Activity: Produce a verbatim copy of the following records, leaving out all pictures.
------ Data
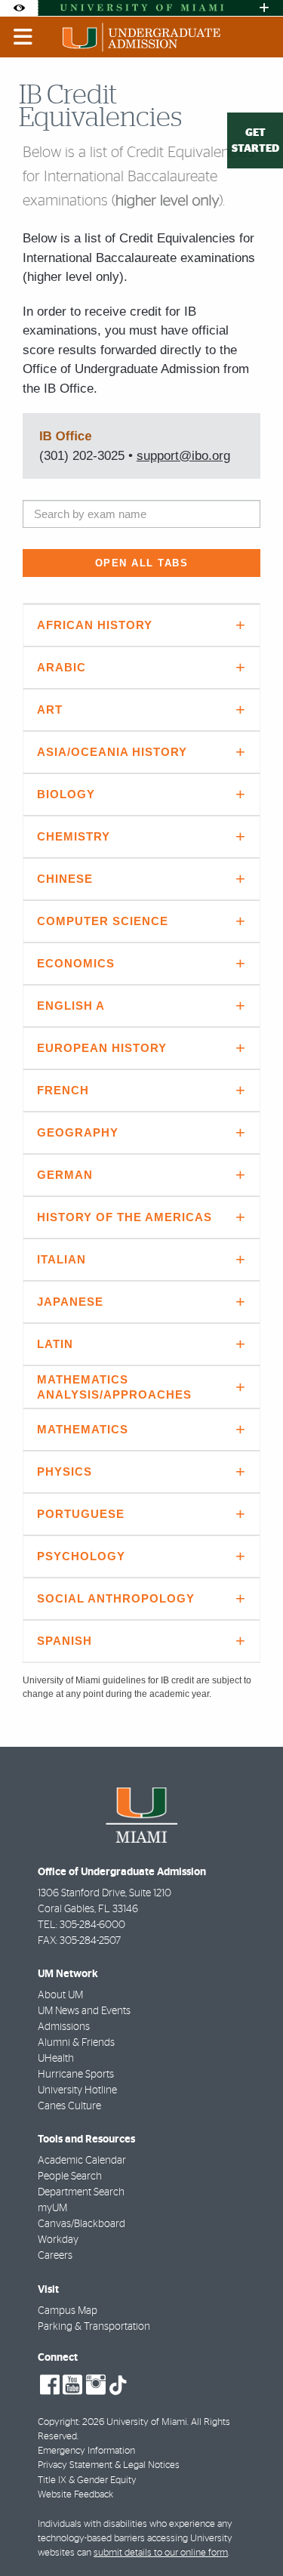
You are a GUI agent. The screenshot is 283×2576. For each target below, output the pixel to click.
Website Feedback (75, 2495)
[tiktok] (117, 2385)
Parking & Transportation (94, 2326)
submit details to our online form (161, 2553)
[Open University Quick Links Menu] (264, 8)
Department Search (81, 2192)
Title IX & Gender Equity (87, 2480)
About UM (60, 1995)
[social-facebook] (50, 2385)
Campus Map (67, 2311)
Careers (55, 2256)
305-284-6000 (92, 1925)
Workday (58, 2240)
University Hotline (77, 2090)
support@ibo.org (183, 456)
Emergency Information (86, 2451)
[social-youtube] (72, 2385)
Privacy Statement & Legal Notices (109, 2465)
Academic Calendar (82, 2160)
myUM (52, 2208)
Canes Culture (69, 2106)
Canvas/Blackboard (81, 2224)
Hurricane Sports (76, 2074)
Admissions (64, 2027)
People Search (70, 2176)
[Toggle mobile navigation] (23, 37)
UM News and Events (84, 2011)
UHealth (56, 2058)
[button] (250, 2534)
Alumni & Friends (76, 2043)
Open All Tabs (142, 563)
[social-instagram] (96, 2385)
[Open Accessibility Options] (19, 8)
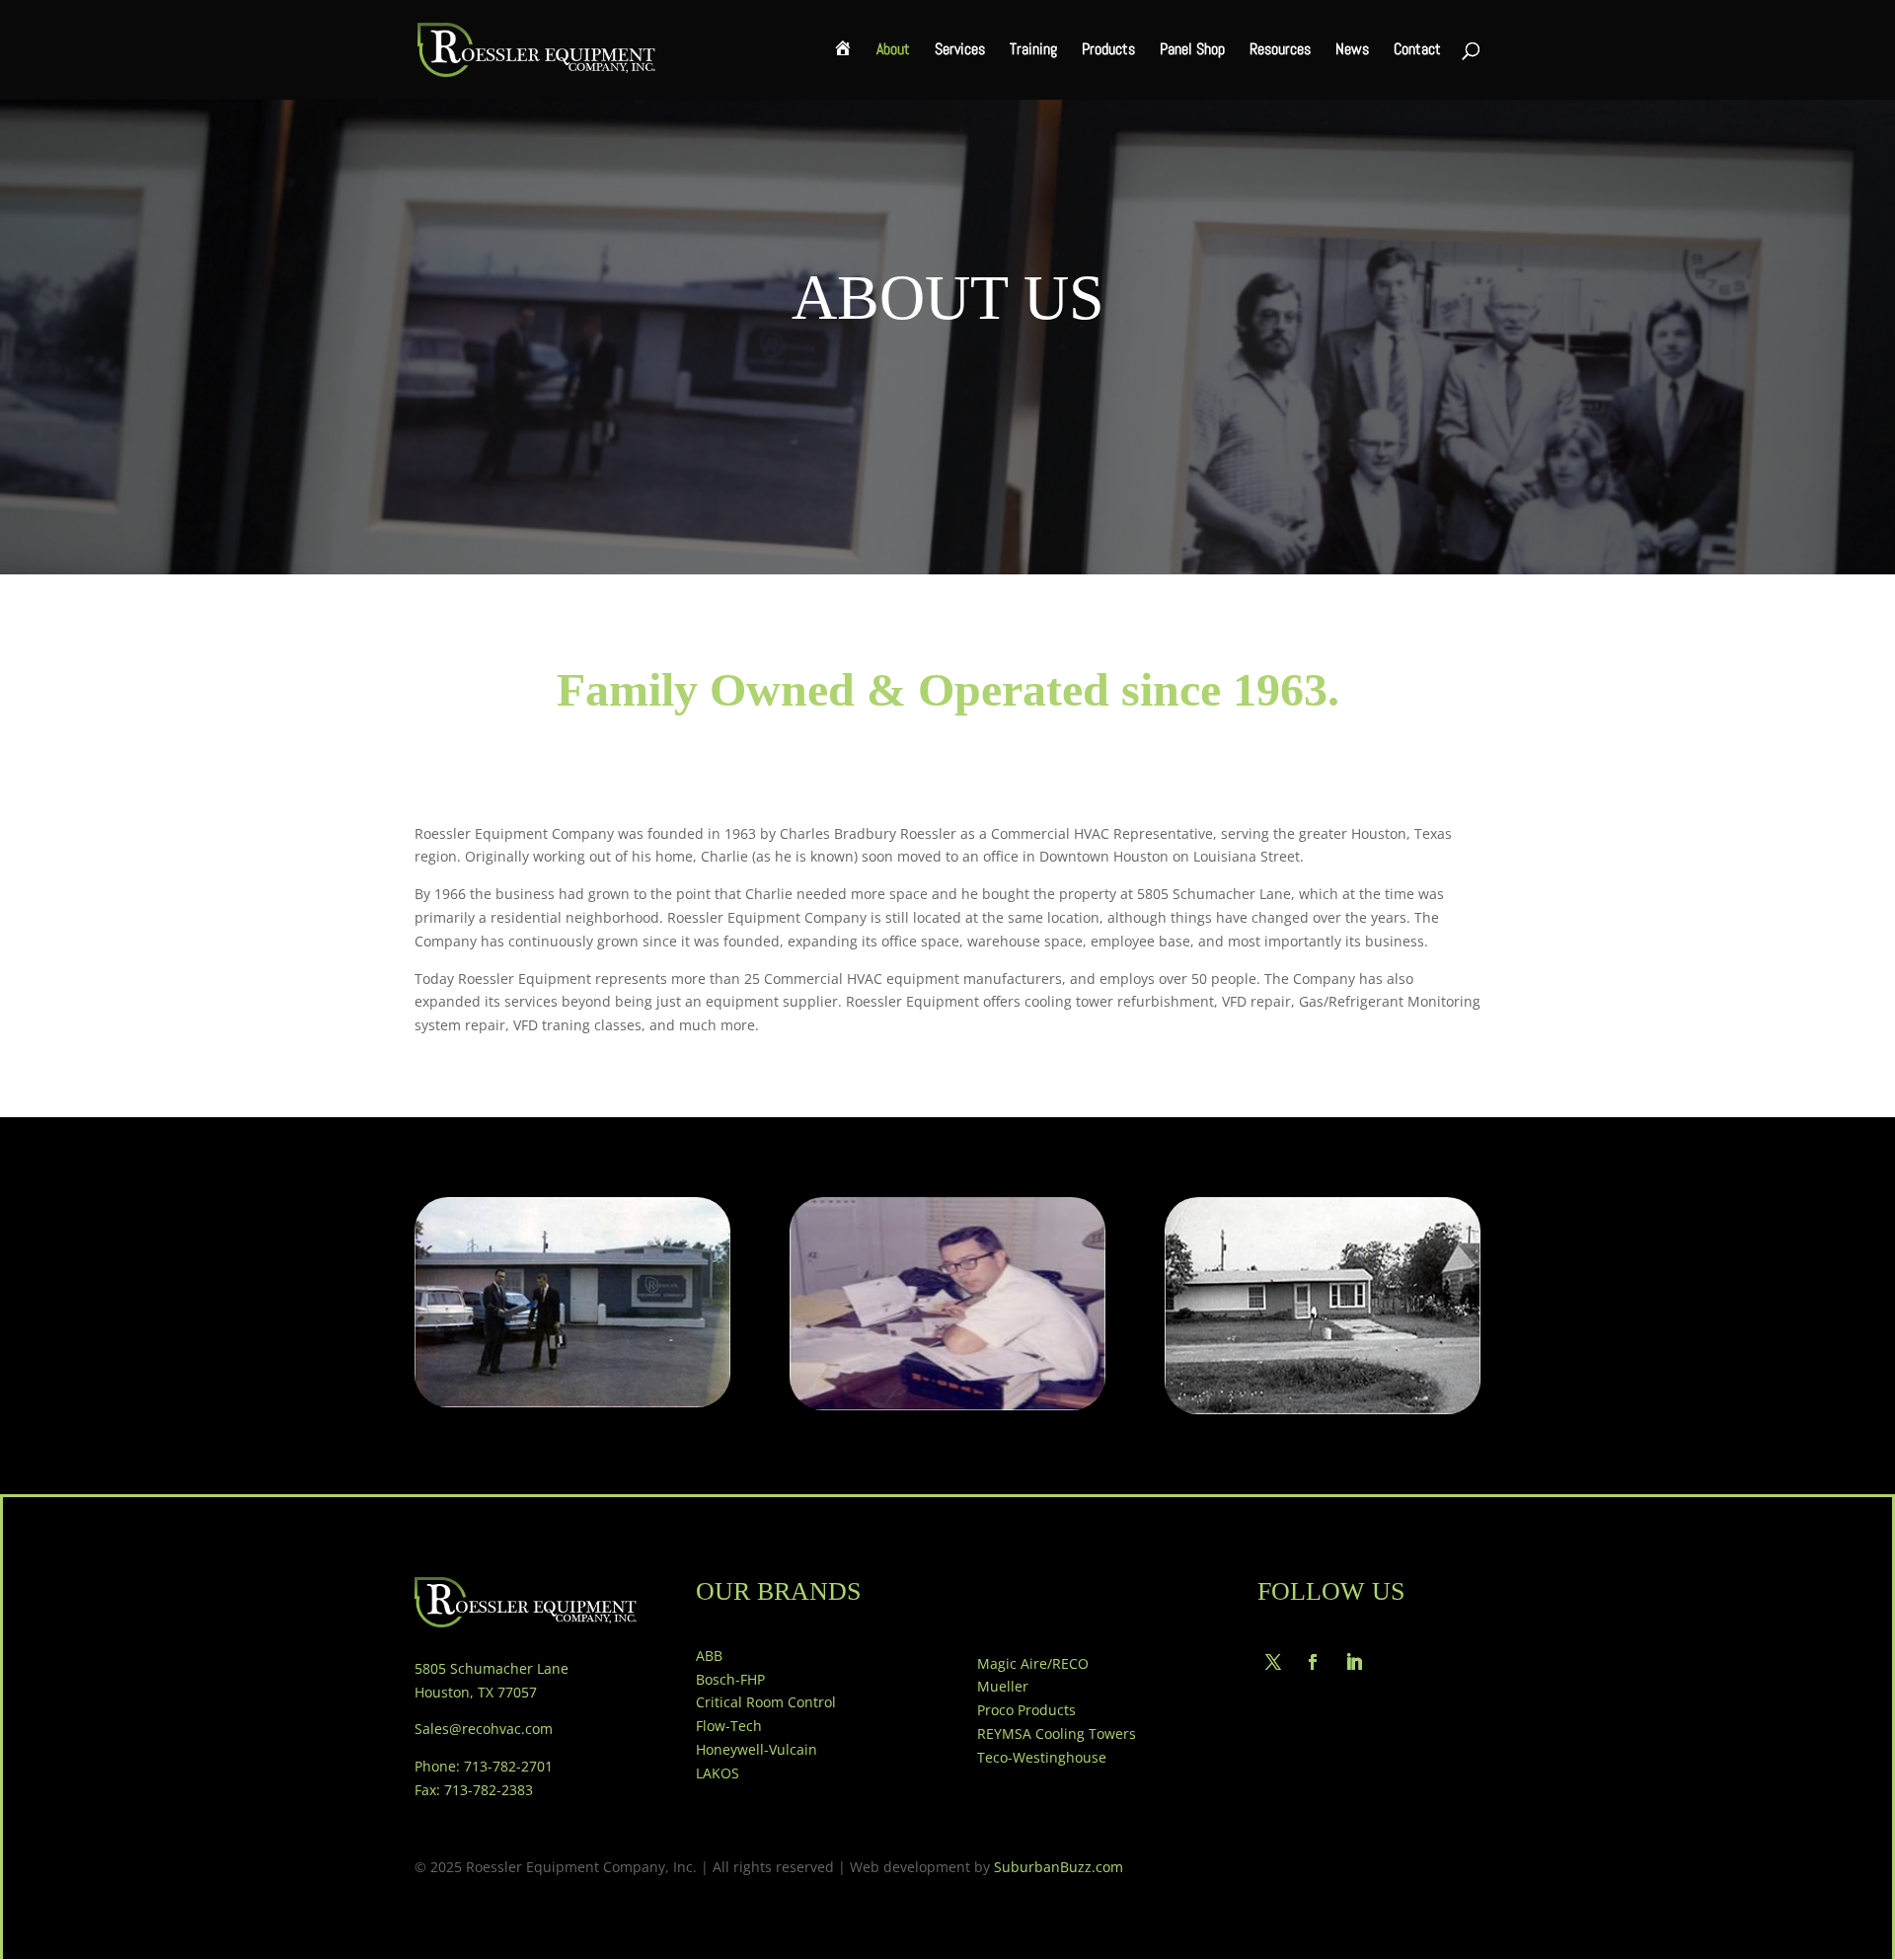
------------
Response to the exercise:
You are a GUI agent. The screenshot is 283×2576. For each target below, output the pixel to click.
Website Feedback (75, 2495)
[tiktok] (117, 2385)
Parking & Transportation (94, 2326)
submit details to our online form (161, 2553)
[Open University Quick Links Menu] (264, 8)
Department Search (81, 2192)
Title IX & Gender Equity (87, 2480)
About UM (60, 1995)
[social-facebook] (50, 2385)
Campus Map (67, 2311)
Careers (55, 2256)
305-284-6000 (92, 1925)
Workday (58, 2240)
University Hotline (77, 2090)
support@ibo.org (183, 456)
Emergency Information (86, 2451)
[social-youtube] (72, 2385)
Privacy Statement & Legal Notices (109, 2465)
Academic Calendar (82, 2160)
myUM (52, 2208)
Canes Culture (69, 2106)
Canvas/Blackboard (81, 2224)
Hurricane Sports (76, 2074)
Admissions (64, 2027)
People Search (70, 2176)
[Toggle mobile navigation] (23, 37)
UM News and Events (84, 2011)
UHealth (56, 2058)
[button] (250, 2534)
Alumni & Friends (76, 2043)
Open All Tabs (142, 563)
[social-instagram] (96, 2385)
[Open Accessibility Options] (19, 8)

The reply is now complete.